The specific problem I'm trying to fix is that mod_dav_svn fails to
run a pre-lock hook script when you try to lock a filename with double
byte characters.  It never even gets to the point of trying to run the
script, it fails trying to build the command line because it can't
convert the filename from utf8 to the native encoding because the
locale is C and thus the native encoding is 7 bit ascii.  I'm having
trouble finding a work around for this that doesn't involve setting
the locale, although if there's anything obvious I'm missing I'd love
to hear it.

-garrett


Re: httpd and locales

2006-01-18 Thread André Malo
* Garrett Rooney wrote:

 The specific problem I'm trying to fix is that mod_dav_svn fails to
 run a pre-lock hook script when you try to lock a filename with double
 byte characters.  It never even gets to the point of trying to run the
 script, it fails trying to build the command line because it can't
 convert the filename from utf8 to the native encoding because the
 locale is C and thus the native encoding is 7 bit ascii.  I'm having
 trouble finding a work around for this that doesn't involve setting
 the locale, although if there's anything obvious I'm missing I'd love
 to hear it.

It doesn't belong here, but... I'm wondering why the path isn't passed as 
UTF-8. Why is it translated to the locale at all? It's all happening within 
the svn file system, so I'd really expect to get utf-8 and would consider 
locale translation as a bug.

nd
-- 
Das Verhalten von Gates hatte mir bewiesen, dass ich auf ihn und seine
beiden Gefährten nicht zu zählen brauchte -- Karl May, Winnetou III

Im Westen was neues: http://pub.perlig.de/books.html#apache2


Re: httpd and locales

2006-01-18 Thread Garrett Rooney
On 1/18/06, André Malo [EMAIL PROTECTED] wrote:
 * Garrett Rooney wrote:

  The specific problem I'm trying to fix is that mod_dav_svn fails to
  run a pre-lock hook script when you try to lock a filename with double
  byte characters.  It never even gets to the point of trying to run the
  script, it fails trying to build the command line because it can't
  convert the filename from utf8 to the native encoding because the
  locale is C and thus the native encoding is 7 bit ascii.  I'm having
  trouble finding a work around for this that doesn't involve setting
  the locale, although if there's anything obvious I'm missing I'd love
  to hear it.

 It doesn't belong here, but... I'm wondering why the path isn't passed as
 UTF-8. Why is it translated to the locale at all? It's all happening within
 the svn file system, so I'd really expect to get utf-8 and would consider
 locale translation as a bug.

Well, I imagine that the assumption is that any hook script is going
to be using the actual locale specified in LANG/LC_ALL/etc env
variables, so if we don't translate to that locale it'll get rather
confused by utf8 data in its command line.  As a general rule svn
translates from native - utf8 on input and from utf8 - native for
output.  Ironically, if the LANG/LC_ALL/etc env vars were being
followed by httpd this translation would be a noop, since the system
uses a utf8 locale...

-garrett

> [CHALLENGE 1]
From the thread on httpd and locales, extract the passage from "Well, I imagine" up to and including "a utf8 locale...", word for word.
> [CHALLENGE 2]
Copy every one of the entries that follow the thread below, line for line and unchanged, but leave the pictures out.

> [SUPPLIED RECORDS]
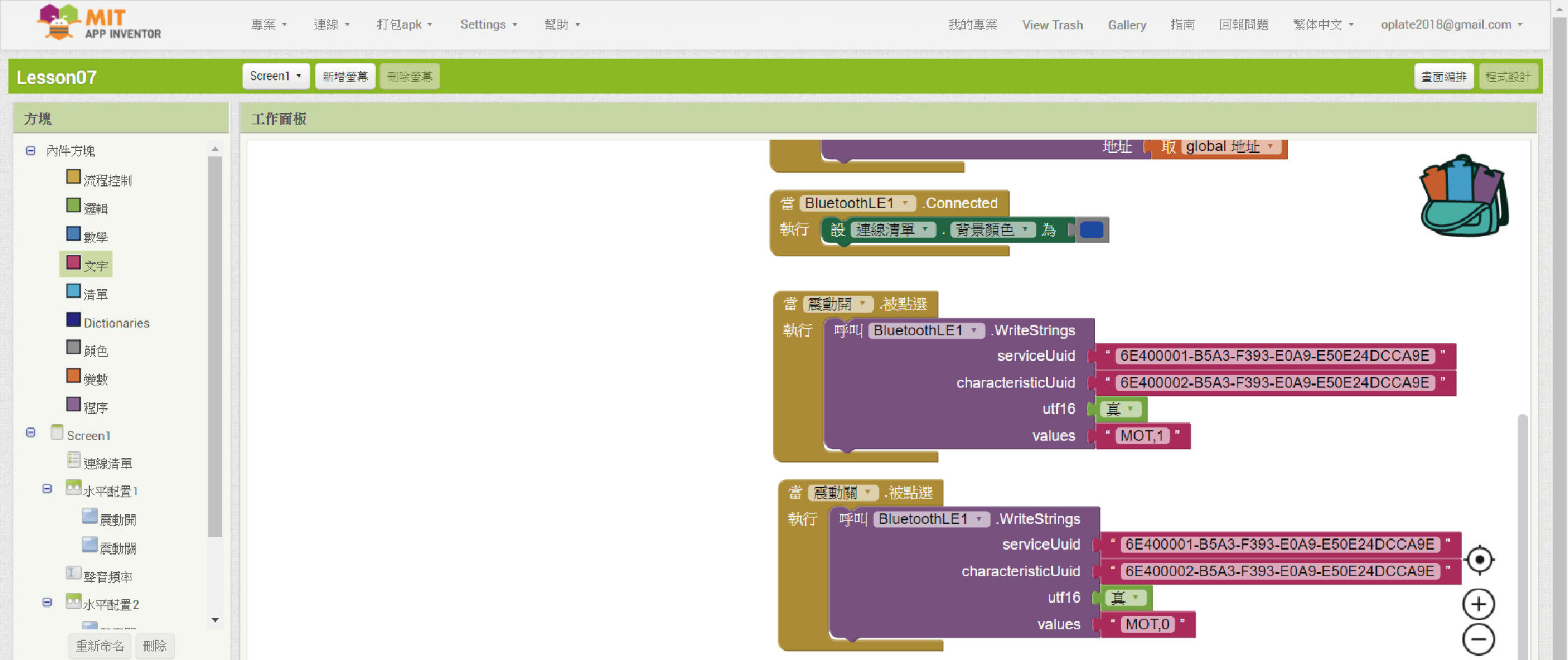This screenshot has width=1568, height=660.
Task: Click the MIT App Inventor logo
Action: [99, 23]
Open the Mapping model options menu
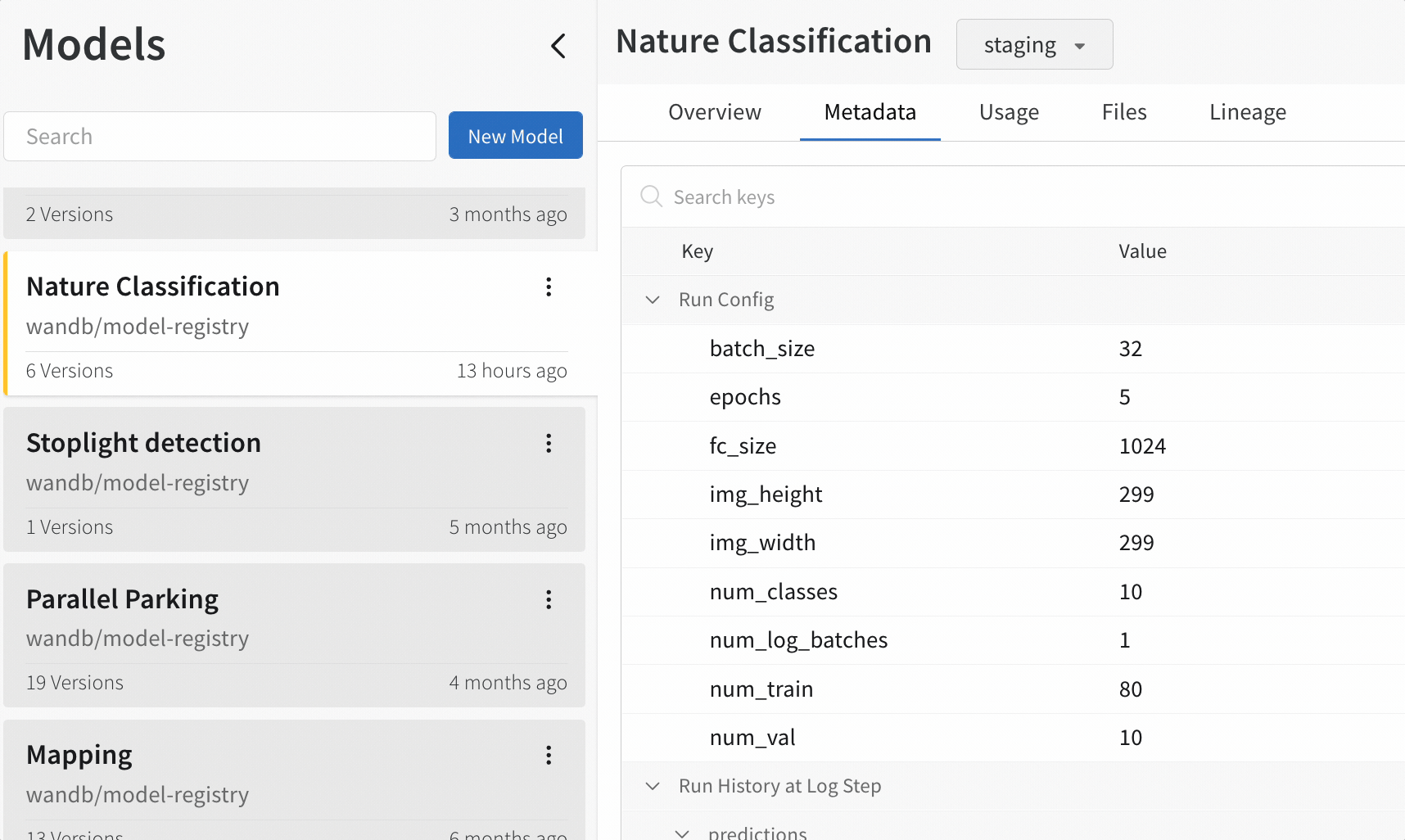This screenshot has height=840, width=1405. pos(549,755)
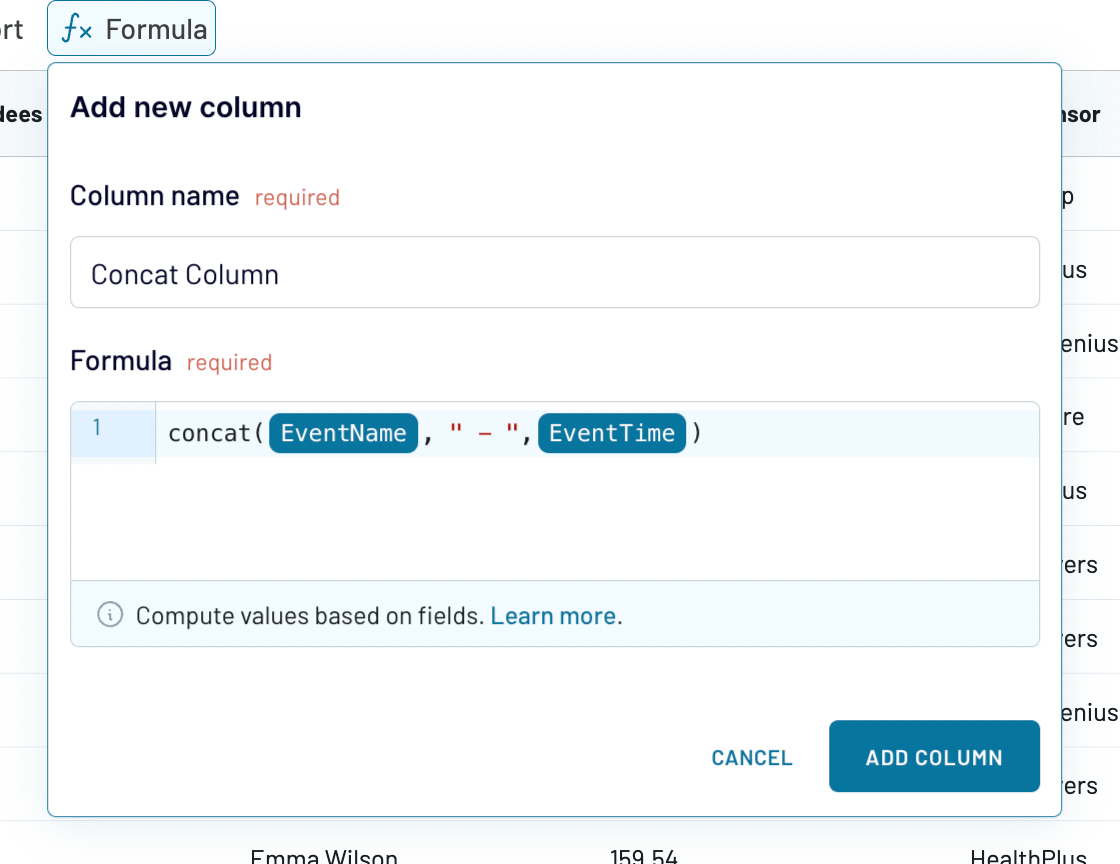Click the fx icon beside Formula
Viewport: 1120px width, 864px height.
76,29
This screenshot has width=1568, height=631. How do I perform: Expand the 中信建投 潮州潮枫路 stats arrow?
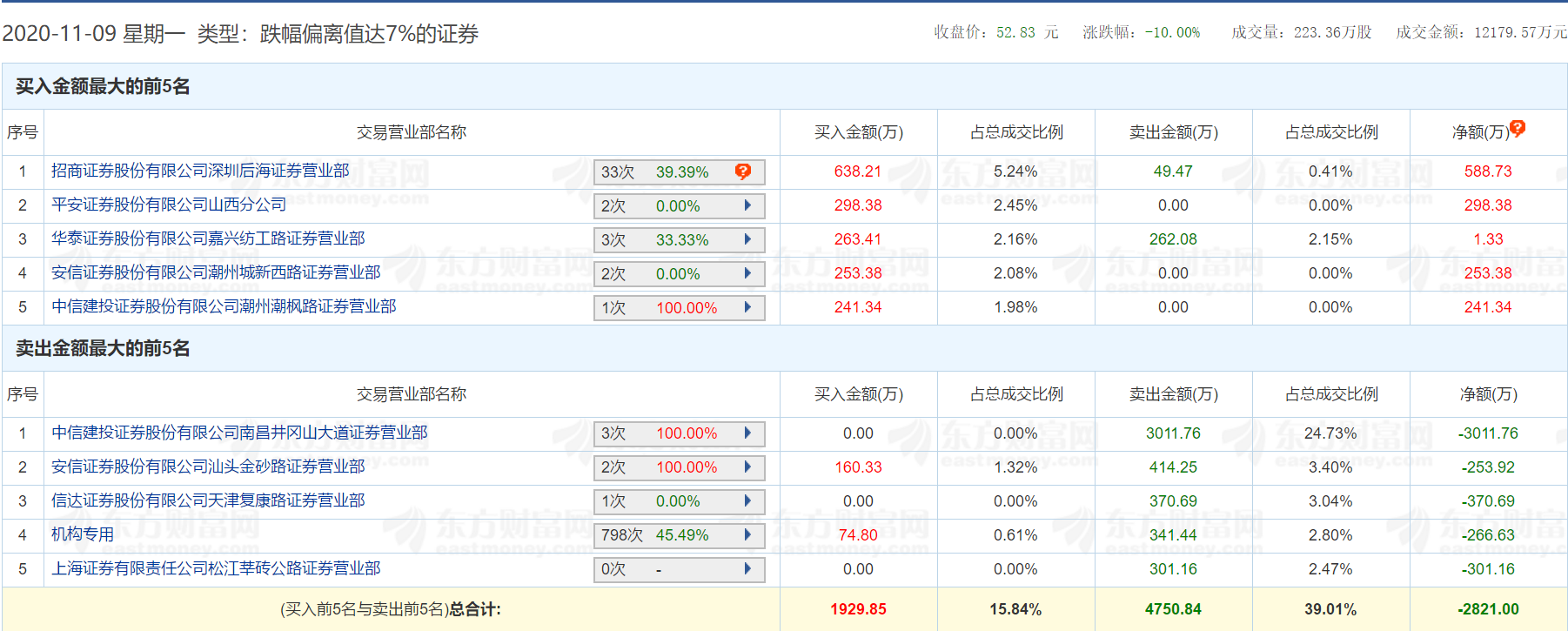pos(747,307)
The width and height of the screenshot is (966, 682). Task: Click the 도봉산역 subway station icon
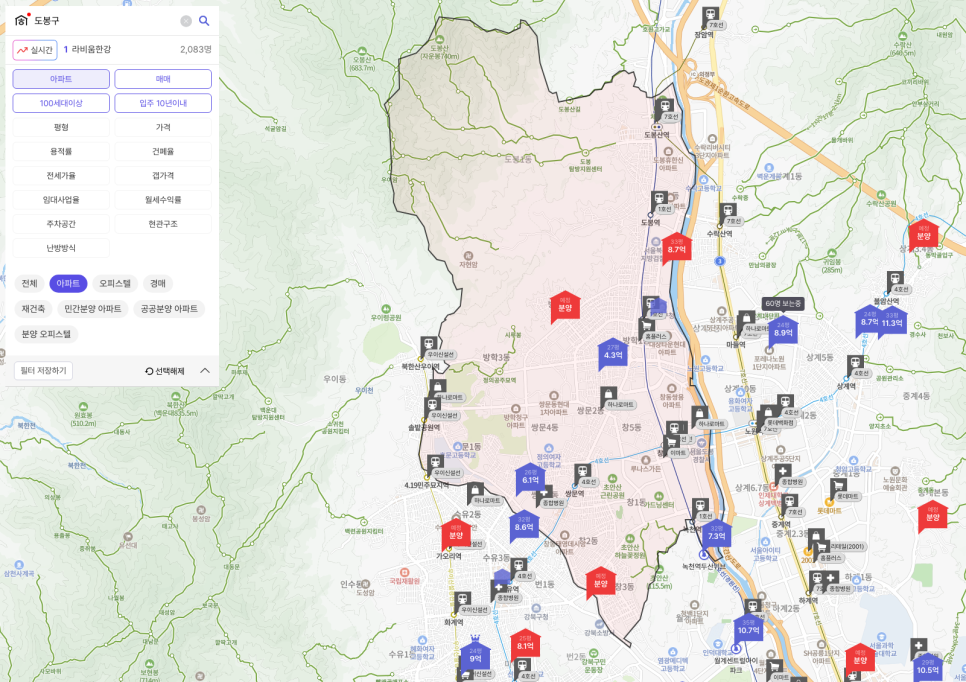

> [FINISHED ANSWER 1]
Well, I imagine that the assumption is that any hook script is going
to be using the actual locale specified in LANG/LC_ALL/etc env
variables, so if we don't translate to that locale it'll get rather
confused by utf8 data in its command line.  As a general rule svn
translates from native - utf8 on input and from utf8 - native for
output.  Ironically, if the LANG/LC_ALL/etc env vars were being
followed by httpd this translation would be a noop, since the system
uses a utf8 locale...

> [FINISHED ANSWER 2]
This screenshot has width=1568, height=660.
Task: Click the MIT App Inventor logo
Action: [99, 23]
Open the Mapping model options menu
This screenshot has height=840, width=1405. pos(549,755)
Click the fx icon beside Formula
Viewport: 1120px width, 864px height.
76,29
This screenshot has width=1568, height=631. How do I perform: Expand the 中信建投 潮州潮枫路 stats arrow?
pos(747,307)
The width and height of the screenshot is (966, 682). Task: Click the 도봉산역 subway station icon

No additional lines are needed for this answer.